Begin
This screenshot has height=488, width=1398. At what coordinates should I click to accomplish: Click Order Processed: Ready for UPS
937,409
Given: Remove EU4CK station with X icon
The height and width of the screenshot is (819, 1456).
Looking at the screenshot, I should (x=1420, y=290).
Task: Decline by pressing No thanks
End
Begin
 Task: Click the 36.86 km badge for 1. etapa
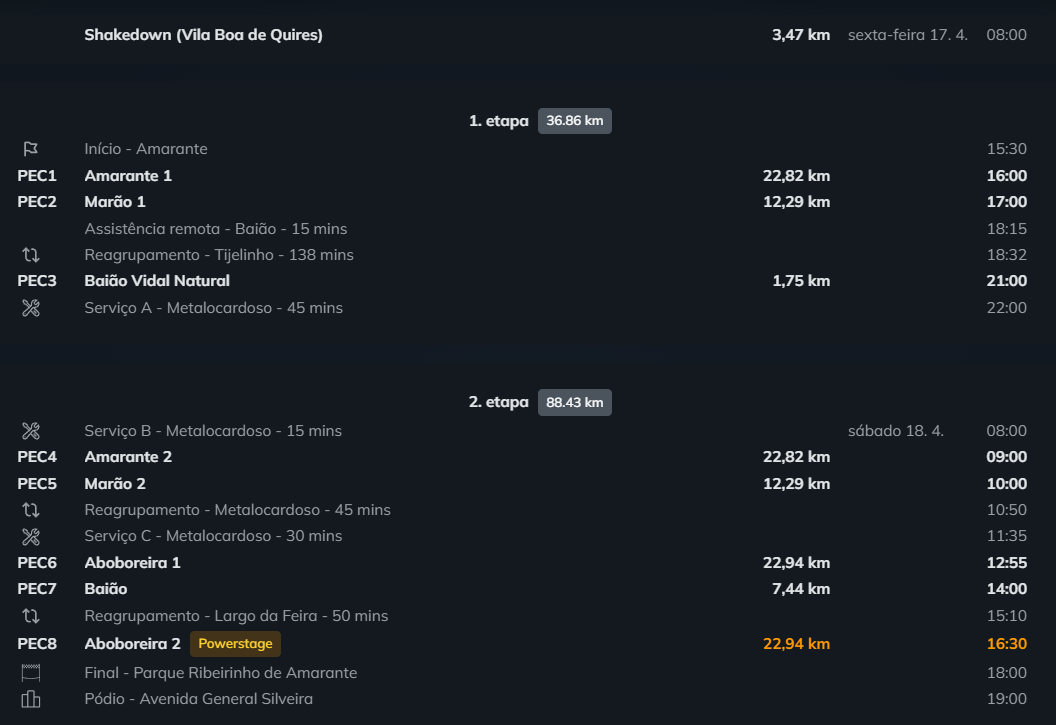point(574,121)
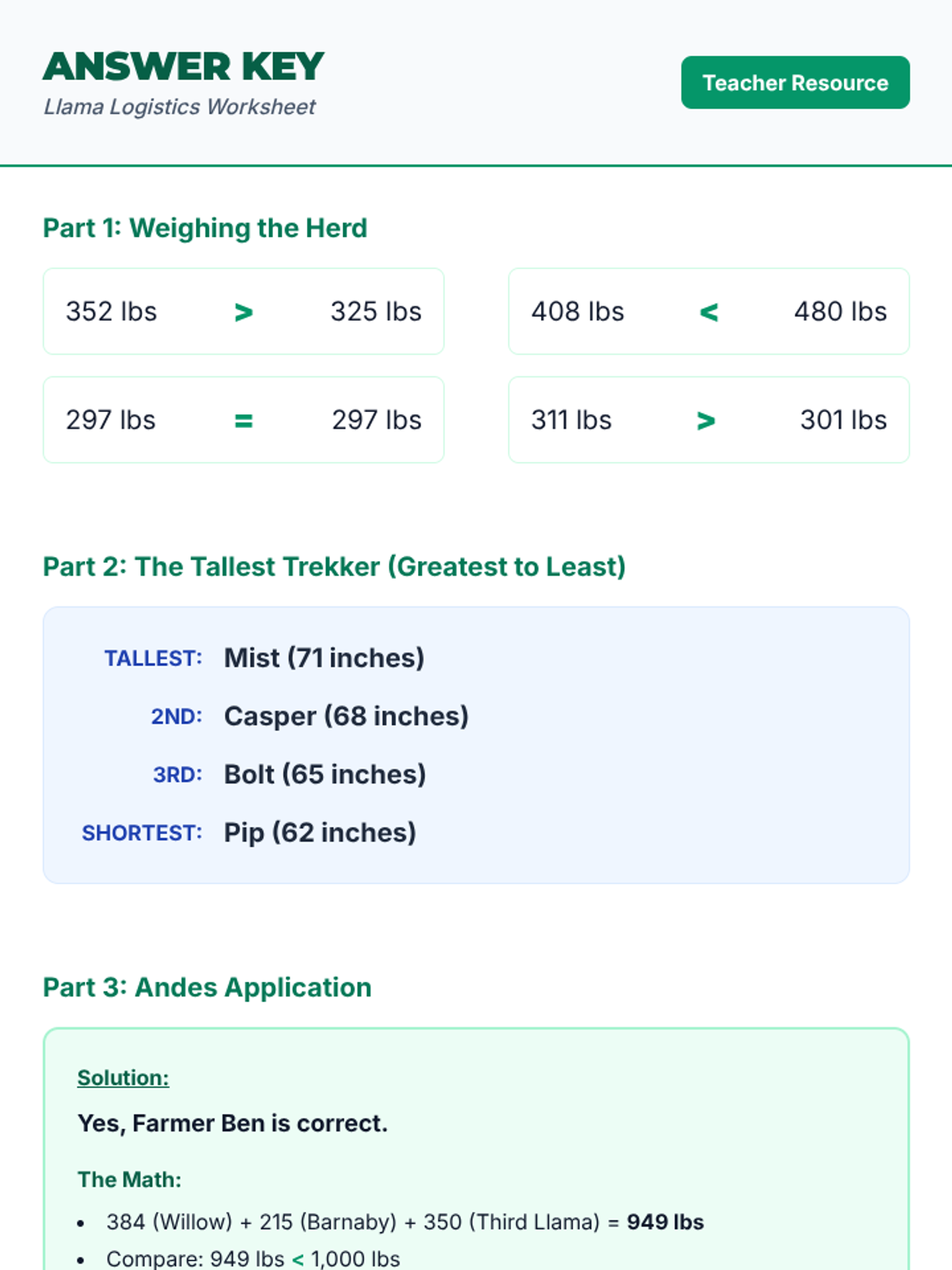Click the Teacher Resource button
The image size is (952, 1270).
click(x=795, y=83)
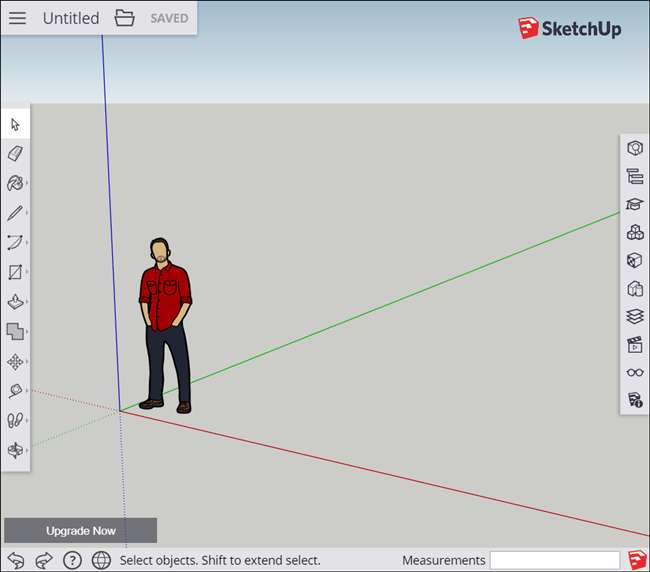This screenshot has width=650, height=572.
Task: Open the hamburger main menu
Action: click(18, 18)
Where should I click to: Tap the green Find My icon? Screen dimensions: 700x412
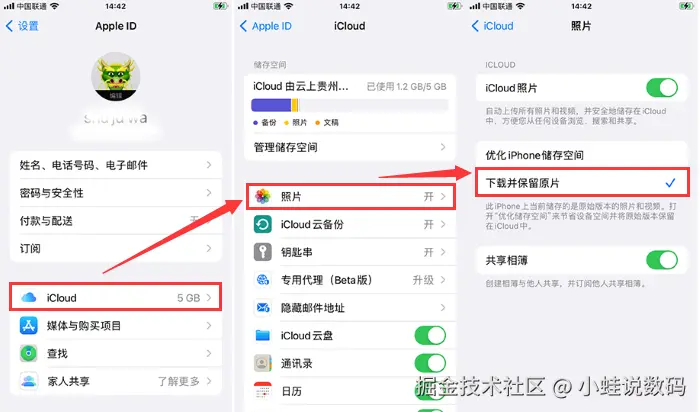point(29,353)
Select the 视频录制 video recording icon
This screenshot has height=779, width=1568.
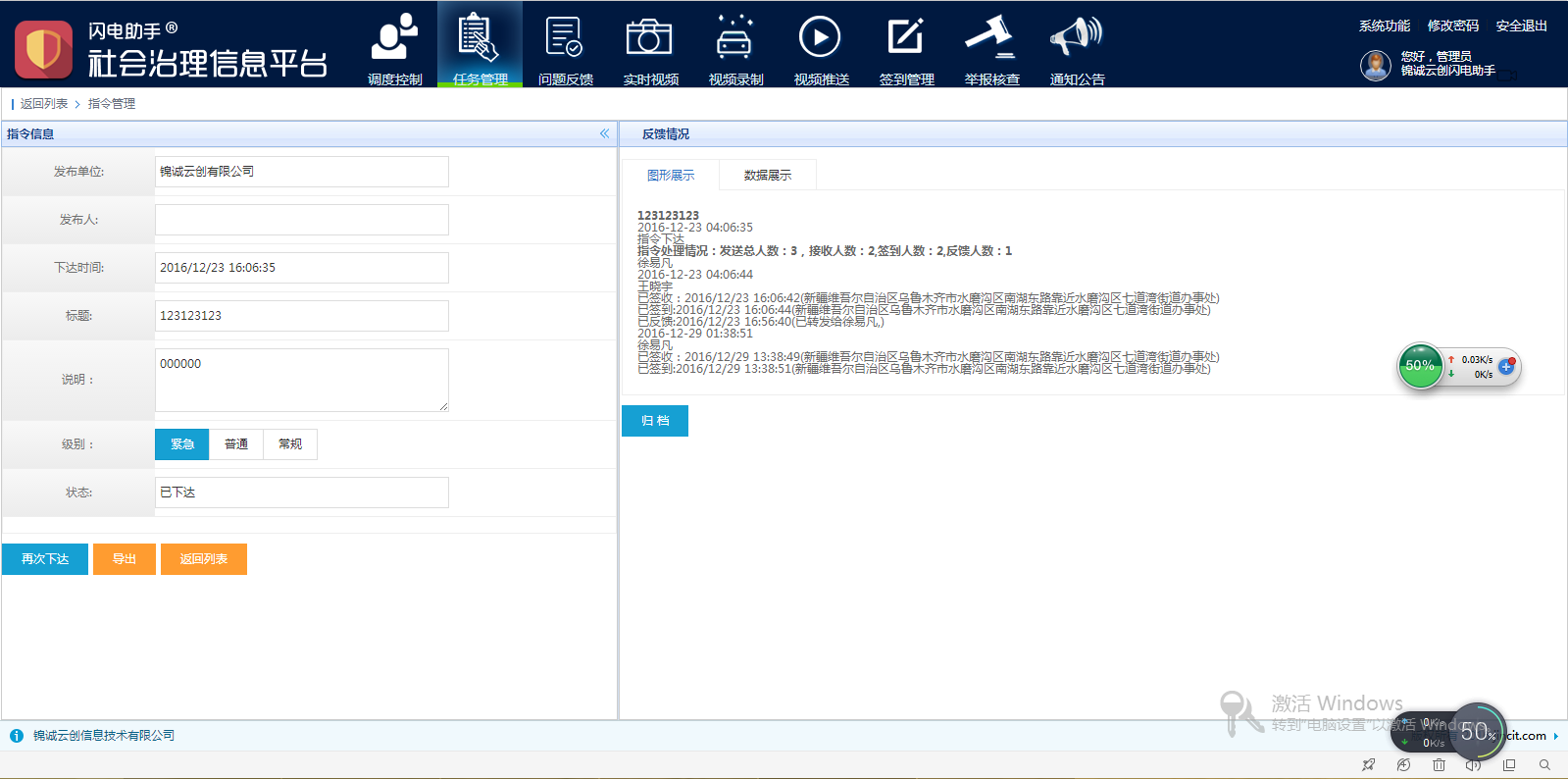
End
Begin
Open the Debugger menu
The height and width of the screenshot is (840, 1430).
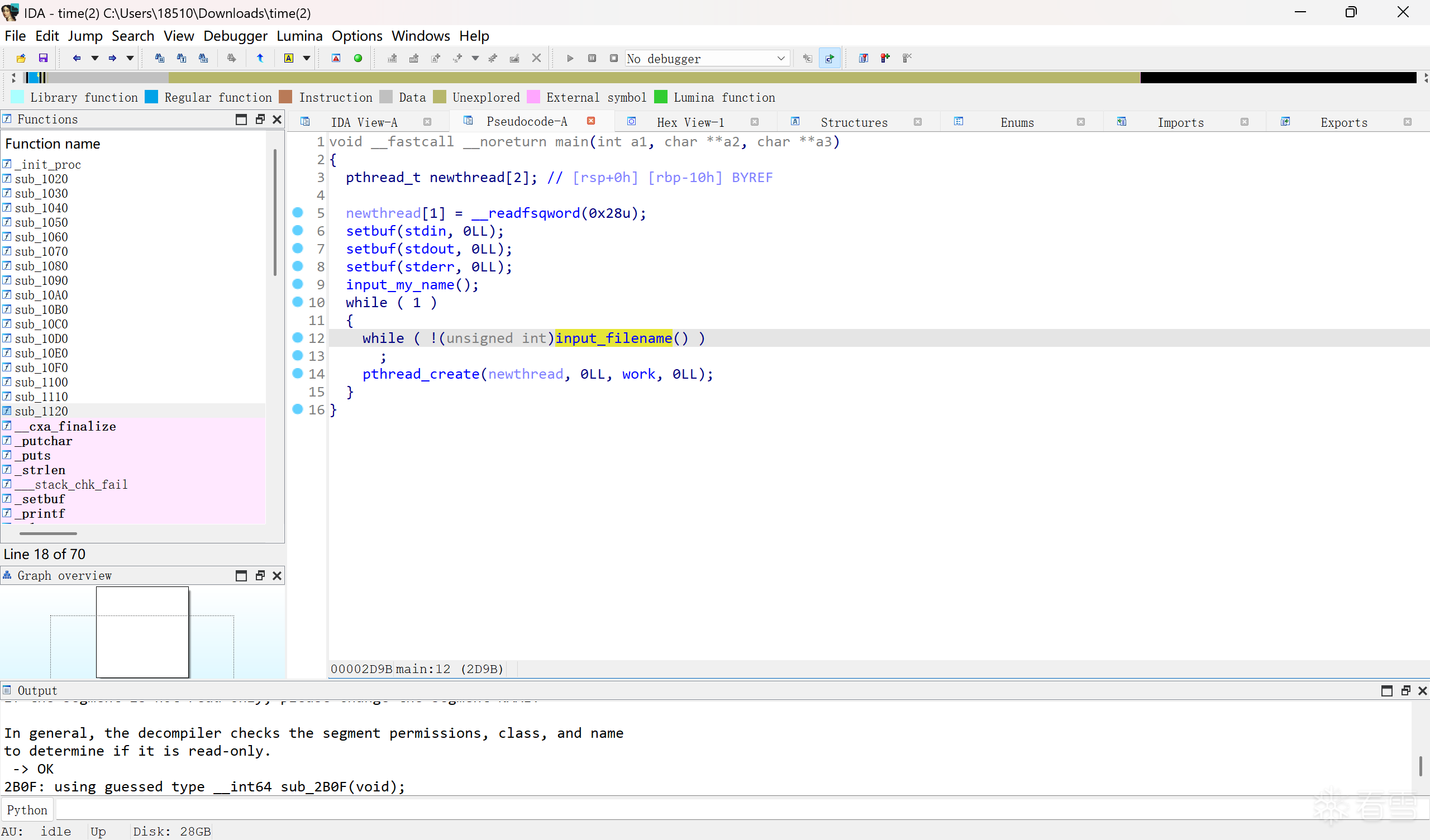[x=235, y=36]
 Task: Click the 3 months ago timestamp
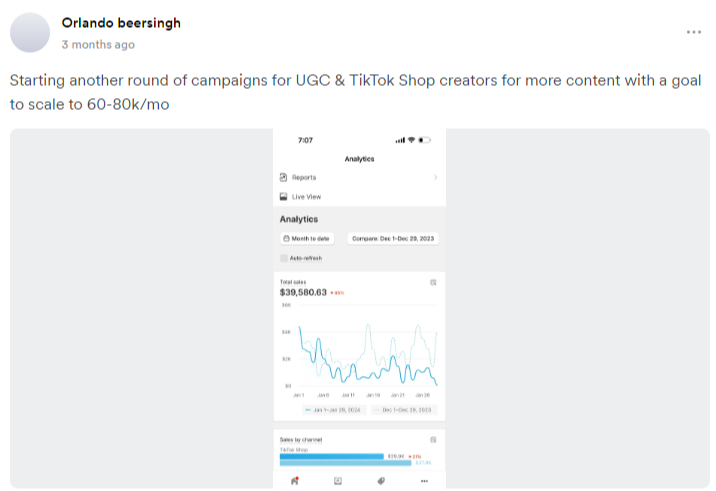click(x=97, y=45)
End
Please find every line above that contains the string "Task" and copy each of those lines in full. Case counts.

Solution for this exercise –
Task: Decline by pressing No thanks
 Task: Click the 36.86 km badge for 1. etapa
Task: Open the hamburger main menu
 Task: Click the 3 months ago timestamp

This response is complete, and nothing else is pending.